---------- The input ----------

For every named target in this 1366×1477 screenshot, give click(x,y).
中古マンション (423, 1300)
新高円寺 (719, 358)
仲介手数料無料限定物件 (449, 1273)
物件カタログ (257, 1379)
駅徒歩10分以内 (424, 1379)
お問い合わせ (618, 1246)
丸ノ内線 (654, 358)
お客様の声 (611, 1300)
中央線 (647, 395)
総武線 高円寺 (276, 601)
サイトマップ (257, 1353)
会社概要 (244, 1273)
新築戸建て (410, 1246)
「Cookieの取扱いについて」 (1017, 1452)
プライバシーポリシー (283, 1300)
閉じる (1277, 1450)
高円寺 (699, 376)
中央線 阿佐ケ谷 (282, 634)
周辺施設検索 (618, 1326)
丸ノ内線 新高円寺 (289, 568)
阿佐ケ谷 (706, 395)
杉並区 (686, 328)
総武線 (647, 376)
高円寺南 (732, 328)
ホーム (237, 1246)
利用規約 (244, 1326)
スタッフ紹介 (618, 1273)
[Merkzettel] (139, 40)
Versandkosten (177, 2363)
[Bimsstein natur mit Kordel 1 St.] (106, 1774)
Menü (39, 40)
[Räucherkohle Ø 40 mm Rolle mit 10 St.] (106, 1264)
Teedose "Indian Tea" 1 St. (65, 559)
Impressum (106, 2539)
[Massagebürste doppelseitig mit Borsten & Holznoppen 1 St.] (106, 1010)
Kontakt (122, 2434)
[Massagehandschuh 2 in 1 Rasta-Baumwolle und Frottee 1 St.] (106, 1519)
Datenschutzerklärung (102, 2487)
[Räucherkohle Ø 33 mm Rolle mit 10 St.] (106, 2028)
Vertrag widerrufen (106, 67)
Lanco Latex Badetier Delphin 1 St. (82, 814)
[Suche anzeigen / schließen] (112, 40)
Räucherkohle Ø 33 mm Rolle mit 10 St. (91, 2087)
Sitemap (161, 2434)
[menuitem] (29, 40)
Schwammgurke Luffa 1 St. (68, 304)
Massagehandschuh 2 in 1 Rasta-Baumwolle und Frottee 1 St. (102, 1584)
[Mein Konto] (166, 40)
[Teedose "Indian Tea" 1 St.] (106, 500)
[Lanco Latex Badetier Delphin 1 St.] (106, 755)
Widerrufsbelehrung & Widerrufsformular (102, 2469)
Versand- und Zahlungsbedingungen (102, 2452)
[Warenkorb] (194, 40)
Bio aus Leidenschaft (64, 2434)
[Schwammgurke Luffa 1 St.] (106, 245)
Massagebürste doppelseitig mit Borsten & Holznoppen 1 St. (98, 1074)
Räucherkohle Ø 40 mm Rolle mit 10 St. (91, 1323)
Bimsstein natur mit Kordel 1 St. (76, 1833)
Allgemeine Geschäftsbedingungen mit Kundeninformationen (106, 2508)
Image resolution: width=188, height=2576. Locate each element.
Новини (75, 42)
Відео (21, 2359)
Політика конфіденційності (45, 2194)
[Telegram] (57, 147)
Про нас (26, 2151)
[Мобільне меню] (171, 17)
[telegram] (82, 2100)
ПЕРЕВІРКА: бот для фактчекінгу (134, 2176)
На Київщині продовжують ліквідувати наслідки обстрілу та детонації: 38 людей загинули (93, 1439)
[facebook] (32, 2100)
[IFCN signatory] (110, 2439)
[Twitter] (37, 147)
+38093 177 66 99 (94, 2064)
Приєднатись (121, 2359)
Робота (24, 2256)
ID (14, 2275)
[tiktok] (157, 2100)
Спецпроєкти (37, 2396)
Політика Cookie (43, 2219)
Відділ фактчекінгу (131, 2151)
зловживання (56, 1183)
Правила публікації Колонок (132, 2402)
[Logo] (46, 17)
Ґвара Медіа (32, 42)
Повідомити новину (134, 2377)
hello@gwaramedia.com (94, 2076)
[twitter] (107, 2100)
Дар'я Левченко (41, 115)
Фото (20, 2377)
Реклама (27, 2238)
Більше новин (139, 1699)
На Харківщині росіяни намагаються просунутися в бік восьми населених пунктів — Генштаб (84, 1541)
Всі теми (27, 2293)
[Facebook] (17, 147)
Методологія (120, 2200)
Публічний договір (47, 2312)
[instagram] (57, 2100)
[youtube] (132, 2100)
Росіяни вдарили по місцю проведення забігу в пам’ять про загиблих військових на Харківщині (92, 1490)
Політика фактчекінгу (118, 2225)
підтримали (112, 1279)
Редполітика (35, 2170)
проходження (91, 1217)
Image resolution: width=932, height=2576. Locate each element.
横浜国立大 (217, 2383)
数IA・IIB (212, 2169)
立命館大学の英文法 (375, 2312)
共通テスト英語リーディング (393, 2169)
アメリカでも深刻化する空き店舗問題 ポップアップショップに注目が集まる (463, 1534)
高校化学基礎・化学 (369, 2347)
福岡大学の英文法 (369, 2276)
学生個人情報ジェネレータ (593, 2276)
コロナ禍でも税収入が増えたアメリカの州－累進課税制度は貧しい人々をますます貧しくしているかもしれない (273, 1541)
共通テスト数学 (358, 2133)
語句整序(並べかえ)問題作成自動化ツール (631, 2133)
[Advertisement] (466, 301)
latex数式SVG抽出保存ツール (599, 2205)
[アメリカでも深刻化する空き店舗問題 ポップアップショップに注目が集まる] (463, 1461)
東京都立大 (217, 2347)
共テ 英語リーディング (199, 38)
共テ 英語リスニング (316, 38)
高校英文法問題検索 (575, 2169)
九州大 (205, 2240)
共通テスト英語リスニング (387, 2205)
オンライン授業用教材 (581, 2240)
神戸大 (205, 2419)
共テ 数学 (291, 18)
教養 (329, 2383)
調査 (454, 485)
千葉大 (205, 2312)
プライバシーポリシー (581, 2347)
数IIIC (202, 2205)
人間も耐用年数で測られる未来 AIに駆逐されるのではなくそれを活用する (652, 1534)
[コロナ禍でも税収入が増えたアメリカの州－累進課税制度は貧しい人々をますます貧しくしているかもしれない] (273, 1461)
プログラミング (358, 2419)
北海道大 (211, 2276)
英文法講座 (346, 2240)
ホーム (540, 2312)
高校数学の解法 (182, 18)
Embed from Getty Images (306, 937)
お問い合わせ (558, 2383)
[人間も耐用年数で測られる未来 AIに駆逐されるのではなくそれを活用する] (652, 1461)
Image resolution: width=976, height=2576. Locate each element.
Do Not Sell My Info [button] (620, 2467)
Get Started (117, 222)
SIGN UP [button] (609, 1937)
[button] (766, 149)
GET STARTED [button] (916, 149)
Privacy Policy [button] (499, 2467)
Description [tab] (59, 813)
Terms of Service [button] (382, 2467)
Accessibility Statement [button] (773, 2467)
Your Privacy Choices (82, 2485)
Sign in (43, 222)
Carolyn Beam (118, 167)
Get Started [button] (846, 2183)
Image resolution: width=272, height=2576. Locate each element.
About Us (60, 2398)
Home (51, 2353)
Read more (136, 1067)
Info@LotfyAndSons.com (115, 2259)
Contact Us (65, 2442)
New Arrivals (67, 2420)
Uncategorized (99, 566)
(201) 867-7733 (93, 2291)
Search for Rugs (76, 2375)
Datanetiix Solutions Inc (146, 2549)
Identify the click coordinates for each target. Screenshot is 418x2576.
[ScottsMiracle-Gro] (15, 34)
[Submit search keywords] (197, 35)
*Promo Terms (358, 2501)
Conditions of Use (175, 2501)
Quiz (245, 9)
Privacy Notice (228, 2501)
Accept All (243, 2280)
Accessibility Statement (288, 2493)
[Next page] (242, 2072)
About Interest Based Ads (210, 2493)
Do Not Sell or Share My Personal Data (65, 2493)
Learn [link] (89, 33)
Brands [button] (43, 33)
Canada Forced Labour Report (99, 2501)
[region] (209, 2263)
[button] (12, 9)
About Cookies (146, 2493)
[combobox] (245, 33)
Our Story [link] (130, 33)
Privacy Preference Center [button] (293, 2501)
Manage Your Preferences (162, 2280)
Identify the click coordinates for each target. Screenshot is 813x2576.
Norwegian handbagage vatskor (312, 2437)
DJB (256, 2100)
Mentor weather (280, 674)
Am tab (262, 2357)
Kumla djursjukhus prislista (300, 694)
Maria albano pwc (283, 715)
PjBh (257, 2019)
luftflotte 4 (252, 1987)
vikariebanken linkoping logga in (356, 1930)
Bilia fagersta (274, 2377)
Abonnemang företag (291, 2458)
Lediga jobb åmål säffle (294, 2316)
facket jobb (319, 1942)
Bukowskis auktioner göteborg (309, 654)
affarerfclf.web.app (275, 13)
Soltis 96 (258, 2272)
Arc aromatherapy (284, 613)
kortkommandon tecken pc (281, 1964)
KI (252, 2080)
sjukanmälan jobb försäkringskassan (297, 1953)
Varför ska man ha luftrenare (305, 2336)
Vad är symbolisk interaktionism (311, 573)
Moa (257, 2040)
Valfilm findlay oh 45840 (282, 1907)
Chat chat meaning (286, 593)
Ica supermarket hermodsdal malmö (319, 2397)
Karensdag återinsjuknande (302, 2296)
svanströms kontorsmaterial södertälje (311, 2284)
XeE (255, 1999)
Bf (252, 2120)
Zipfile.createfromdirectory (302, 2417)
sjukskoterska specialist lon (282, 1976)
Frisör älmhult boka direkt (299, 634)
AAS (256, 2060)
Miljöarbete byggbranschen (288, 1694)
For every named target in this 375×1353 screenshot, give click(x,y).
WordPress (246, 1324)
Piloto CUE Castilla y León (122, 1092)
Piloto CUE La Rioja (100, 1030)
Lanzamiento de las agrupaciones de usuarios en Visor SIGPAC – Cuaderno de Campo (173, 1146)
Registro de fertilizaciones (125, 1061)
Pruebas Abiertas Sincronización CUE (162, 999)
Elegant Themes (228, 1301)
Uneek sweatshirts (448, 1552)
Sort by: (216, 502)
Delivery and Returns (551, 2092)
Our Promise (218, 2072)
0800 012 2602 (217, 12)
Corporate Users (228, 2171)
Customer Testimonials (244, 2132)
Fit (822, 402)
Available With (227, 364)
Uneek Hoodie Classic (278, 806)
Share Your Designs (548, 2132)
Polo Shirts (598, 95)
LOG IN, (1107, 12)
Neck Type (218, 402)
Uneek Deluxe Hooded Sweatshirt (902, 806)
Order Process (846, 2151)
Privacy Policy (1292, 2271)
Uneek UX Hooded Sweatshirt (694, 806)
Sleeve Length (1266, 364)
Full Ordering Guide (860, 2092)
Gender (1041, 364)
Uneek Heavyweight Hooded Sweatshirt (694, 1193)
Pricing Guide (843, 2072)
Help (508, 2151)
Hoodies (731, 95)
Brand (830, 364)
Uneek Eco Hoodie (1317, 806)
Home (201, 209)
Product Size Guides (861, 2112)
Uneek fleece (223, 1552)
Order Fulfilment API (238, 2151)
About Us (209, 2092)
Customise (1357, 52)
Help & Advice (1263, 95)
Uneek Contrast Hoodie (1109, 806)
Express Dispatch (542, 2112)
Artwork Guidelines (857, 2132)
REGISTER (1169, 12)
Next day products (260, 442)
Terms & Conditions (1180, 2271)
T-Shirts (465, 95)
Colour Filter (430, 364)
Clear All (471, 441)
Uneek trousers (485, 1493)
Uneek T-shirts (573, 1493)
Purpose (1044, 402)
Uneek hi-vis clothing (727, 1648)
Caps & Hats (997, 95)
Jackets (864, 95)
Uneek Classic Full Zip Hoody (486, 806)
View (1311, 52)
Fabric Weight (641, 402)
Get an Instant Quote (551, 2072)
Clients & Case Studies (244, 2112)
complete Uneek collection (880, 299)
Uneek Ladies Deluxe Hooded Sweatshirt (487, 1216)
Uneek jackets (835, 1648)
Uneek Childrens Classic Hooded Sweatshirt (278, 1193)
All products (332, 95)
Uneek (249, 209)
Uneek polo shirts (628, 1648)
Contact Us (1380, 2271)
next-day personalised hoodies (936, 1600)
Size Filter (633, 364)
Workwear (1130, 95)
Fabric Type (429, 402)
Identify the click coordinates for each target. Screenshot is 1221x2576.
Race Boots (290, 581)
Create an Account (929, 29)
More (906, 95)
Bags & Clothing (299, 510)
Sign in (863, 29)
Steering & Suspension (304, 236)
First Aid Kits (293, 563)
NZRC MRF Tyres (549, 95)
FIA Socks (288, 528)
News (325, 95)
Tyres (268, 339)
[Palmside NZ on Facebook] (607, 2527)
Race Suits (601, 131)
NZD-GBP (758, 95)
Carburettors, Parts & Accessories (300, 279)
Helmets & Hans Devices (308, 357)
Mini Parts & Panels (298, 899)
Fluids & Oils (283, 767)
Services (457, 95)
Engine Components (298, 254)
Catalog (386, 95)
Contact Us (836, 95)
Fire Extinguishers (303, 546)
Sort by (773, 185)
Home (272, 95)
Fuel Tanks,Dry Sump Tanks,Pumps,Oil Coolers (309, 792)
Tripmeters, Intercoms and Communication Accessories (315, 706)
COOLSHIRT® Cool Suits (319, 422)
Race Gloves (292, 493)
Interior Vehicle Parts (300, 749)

----------

* _What you need to do_
Repeat, word for word, the lines from the start of the records to the line that contains "スタッフ紹介 (618, 1273)", both of them included, and no others.

* _Answer box_
For every named target in this 1366×1477 screenshot, give click(x,y).
中古マンション (423, 1300)
新高円寺 (719, 358)
仲介手数料無料限定物件 (449, 1273)
物件カタログ (257, 1379)
駅徒歩10分以内 (424, 1379)
お問い合わせ (618, 1246)
丸ノ内線 (654, 358)
お客様の声 (611, 1300)
中央線 (647, 395)
総武線 高円寺 (276, 601)
サイトマップ (257, 1353)
会社概要 (244, 1273)
新築戸建て (410, 1246)
「Cookieの取扱いについて」 (1017, 1452)
プライバシーポリシー (283, 1300)
閉じる (1277, 1450)
高円寺 (699, 376)
中央線 阿佐ケ谷 (282, 634)
周辺施設検索 (618, 1326)
丸ノ内線 新高円寺 (289, 568)
阿佐ケ谷 (706, 395)
杉並区 (686, 328)
総武線 (647, 376)
高円寺南 (732, 328)
ホーム (237, 1246)
利用規約 (244, 1326)
スタッフ紹介 (618, 1273)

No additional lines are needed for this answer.